After Les Danaïdes and Les Horaces, Les Talens Lyriques concludes the
group’s cycle of Antonio Salieri’s French operas with the world
premiere recording of Tarare. Often unfairly overshadowed by his
brilliant contemporary Mozart, Salieri here composed a genuine
masterpiece on the only libretto ever written by Beaumarchais.
Salieri has a taste for exoticism and, like Mozart in Die Entführung
aus dem Serail, he transports us into a fantasy Orient seen through the
eyes of the pre-revolutionary philosophy of the Enlightenment.
The indefatigable Christophe Rousset, unswerving in his efforts to
revive scores that are rarely performed or have mysteriously languished
in the shadows, directs a five- star cast: the Captain of the Guard
Tarare (Cyrille Dubois) enters the palace of the Sultan Atar
(Jean-Sébastien Bou) in order to rescue his beloved, the slave Astasie
(Karine Deshayes).
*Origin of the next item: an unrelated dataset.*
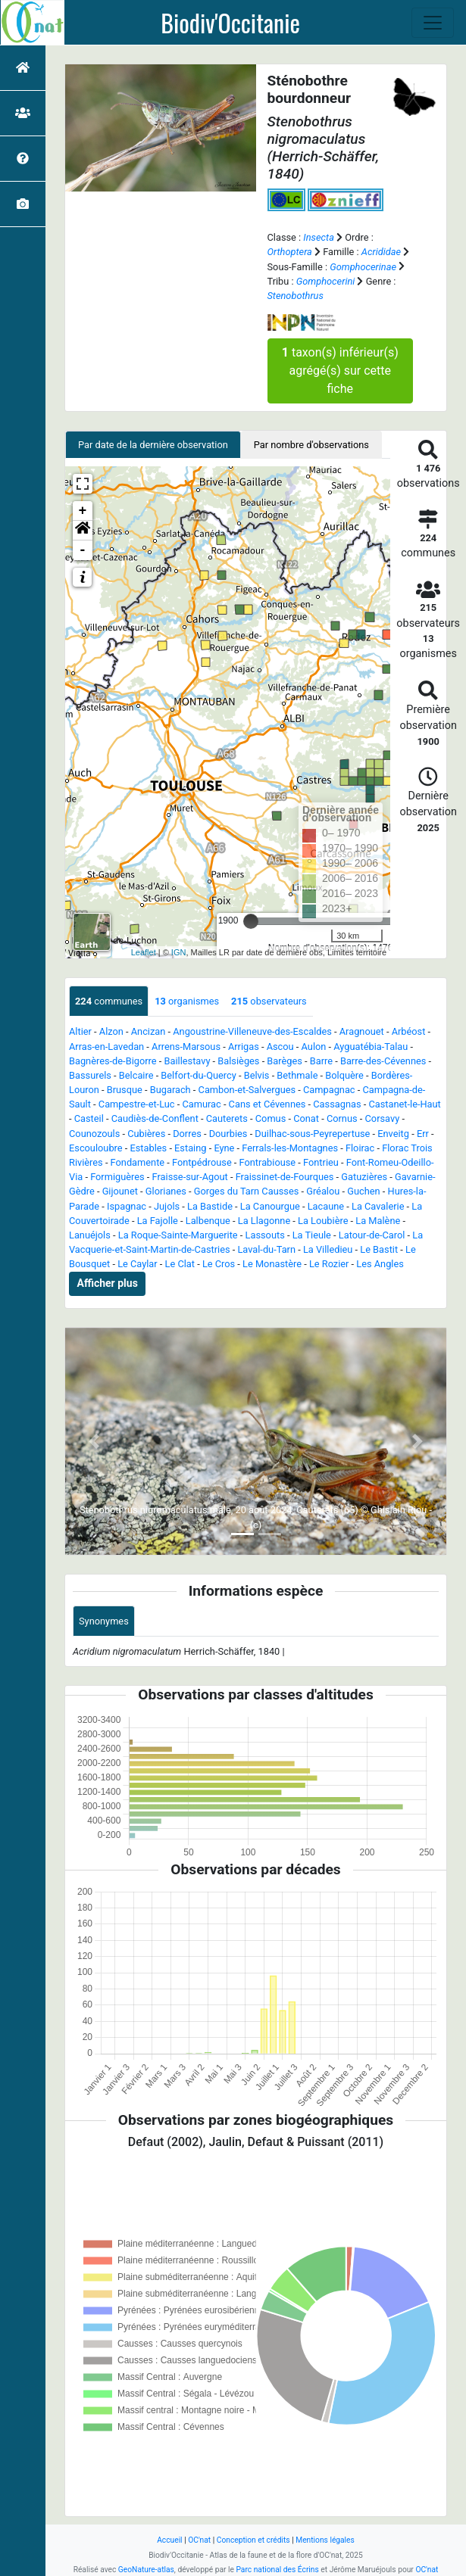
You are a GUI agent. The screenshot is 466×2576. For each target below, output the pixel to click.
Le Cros (218, 1263)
Behind the love triangle, one senses Beaumarchais’s
indictment of authority in his depiction (in 1787!) of the people’s revolt
against the Sultan’s tyrannical power - so much so that it is
astonishing that the plot escaped the royal censor’s net.
The music follows the story’s misunderstandings, plot twists and
spectacular scenes to produce an opera that prefigures Romanticism,
exhilaratingly performed by Les Talens Lyriques and Les Chantres of the
Centre de Musique Baroque de Versailles. A release that should restore
Salieri’s prestige once and for all.